*** Source information ***

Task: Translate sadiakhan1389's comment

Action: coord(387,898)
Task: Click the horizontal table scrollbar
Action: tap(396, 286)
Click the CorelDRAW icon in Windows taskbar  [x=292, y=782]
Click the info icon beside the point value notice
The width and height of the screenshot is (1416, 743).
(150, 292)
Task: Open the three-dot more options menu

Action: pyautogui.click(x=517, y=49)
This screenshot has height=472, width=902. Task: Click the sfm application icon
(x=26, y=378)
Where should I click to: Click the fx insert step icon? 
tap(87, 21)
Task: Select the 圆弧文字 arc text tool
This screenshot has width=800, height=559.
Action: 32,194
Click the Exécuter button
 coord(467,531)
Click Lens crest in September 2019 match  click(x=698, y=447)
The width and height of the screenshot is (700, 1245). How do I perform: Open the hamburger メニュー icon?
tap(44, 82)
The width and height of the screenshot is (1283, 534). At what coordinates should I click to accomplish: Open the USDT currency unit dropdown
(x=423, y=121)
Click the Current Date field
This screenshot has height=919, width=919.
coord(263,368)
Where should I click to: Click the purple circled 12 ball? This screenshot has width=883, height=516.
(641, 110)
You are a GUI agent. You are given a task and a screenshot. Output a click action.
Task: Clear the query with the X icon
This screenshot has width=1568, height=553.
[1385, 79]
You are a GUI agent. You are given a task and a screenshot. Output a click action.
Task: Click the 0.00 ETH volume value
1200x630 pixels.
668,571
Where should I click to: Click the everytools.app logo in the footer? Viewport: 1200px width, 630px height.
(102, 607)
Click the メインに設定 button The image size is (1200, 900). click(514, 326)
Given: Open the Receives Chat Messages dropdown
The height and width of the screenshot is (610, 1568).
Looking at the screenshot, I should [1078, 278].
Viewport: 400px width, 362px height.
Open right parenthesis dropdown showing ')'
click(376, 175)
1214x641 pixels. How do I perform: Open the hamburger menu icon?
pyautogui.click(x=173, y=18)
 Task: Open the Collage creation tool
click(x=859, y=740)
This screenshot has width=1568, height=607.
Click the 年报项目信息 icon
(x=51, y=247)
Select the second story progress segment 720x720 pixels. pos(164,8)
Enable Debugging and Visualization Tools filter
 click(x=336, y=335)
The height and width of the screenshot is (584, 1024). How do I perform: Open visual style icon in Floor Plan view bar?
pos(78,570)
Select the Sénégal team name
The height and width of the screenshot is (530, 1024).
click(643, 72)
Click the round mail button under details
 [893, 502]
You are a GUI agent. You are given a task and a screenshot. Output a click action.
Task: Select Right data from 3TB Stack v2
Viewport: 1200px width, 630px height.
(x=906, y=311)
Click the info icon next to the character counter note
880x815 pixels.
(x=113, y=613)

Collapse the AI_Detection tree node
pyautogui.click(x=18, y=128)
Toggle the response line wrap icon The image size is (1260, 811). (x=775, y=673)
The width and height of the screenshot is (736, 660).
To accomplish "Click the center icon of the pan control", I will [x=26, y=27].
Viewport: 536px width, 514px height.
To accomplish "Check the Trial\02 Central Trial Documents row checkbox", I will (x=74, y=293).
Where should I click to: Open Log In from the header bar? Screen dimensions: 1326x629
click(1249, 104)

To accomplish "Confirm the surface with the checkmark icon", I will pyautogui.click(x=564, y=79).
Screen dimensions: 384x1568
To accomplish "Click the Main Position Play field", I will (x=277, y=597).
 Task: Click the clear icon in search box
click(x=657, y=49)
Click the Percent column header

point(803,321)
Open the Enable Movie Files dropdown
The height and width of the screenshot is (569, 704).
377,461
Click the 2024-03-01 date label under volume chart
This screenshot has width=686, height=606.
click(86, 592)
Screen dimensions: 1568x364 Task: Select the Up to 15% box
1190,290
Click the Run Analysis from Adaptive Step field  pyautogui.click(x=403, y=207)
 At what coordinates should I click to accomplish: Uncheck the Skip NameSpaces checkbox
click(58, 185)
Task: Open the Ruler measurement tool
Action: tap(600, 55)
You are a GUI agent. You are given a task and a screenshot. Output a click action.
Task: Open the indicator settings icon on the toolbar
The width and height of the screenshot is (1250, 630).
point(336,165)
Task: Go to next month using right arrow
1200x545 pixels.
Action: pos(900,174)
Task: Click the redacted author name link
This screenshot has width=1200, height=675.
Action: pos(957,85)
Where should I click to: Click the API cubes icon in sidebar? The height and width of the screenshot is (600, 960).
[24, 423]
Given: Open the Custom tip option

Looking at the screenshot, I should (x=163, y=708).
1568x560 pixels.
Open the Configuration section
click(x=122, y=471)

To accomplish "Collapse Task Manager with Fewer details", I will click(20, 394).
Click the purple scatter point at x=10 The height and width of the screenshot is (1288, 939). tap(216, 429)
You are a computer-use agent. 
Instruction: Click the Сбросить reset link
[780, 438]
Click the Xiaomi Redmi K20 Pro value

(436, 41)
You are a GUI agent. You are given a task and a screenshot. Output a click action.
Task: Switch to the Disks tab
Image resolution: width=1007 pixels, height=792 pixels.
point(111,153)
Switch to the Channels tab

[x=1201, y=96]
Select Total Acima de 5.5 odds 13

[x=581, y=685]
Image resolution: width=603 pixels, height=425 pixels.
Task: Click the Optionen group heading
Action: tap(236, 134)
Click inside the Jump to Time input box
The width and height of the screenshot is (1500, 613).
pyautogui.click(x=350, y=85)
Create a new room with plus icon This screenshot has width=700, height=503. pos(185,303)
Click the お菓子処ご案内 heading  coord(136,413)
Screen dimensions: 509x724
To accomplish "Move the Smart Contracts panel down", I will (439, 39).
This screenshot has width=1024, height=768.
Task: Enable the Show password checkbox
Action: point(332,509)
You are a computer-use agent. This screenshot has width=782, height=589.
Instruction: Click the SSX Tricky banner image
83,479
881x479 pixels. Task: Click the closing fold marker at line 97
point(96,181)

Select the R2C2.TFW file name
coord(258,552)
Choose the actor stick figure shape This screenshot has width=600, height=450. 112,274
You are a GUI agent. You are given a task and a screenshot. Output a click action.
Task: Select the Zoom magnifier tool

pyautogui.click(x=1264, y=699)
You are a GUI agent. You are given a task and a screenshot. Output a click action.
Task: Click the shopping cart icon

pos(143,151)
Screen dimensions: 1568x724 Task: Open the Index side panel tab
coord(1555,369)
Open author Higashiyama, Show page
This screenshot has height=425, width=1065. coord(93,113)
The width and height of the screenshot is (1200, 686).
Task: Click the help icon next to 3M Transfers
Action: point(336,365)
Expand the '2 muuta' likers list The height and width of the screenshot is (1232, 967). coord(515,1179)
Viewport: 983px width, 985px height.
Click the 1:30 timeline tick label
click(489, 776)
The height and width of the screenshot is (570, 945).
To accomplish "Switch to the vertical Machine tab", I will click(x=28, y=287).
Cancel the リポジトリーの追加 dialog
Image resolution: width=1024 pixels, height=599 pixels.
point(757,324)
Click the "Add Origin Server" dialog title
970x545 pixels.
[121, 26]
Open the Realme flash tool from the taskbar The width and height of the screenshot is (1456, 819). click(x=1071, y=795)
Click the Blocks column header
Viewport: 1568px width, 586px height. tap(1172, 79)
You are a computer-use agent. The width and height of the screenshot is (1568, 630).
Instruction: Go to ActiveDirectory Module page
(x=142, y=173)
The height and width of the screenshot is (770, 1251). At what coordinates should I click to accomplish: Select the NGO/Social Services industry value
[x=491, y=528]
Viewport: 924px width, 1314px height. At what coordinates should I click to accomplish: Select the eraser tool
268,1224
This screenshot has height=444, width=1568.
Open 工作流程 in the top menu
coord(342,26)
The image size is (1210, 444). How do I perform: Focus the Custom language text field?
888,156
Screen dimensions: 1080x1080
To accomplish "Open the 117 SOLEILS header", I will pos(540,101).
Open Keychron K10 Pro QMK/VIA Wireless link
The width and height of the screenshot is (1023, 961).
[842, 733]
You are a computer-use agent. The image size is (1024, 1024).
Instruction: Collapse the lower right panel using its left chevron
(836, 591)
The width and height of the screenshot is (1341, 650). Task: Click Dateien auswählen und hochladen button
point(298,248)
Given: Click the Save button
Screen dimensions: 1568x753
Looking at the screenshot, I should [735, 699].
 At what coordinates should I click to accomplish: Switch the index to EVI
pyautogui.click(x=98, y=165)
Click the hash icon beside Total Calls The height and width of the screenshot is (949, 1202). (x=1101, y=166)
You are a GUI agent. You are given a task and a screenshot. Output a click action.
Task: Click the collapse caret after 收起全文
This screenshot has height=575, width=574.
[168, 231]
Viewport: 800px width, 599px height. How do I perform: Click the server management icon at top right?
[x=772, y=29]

*** End of Source information ***

What is required: Find the lines that mention "beside" in the entries and show them.

Expected answer:
Click the info icon beside the point value notice
Click the hash icon beside Total Calls The height and width of the screenshot is (949, 1202). (x=1101, y=166)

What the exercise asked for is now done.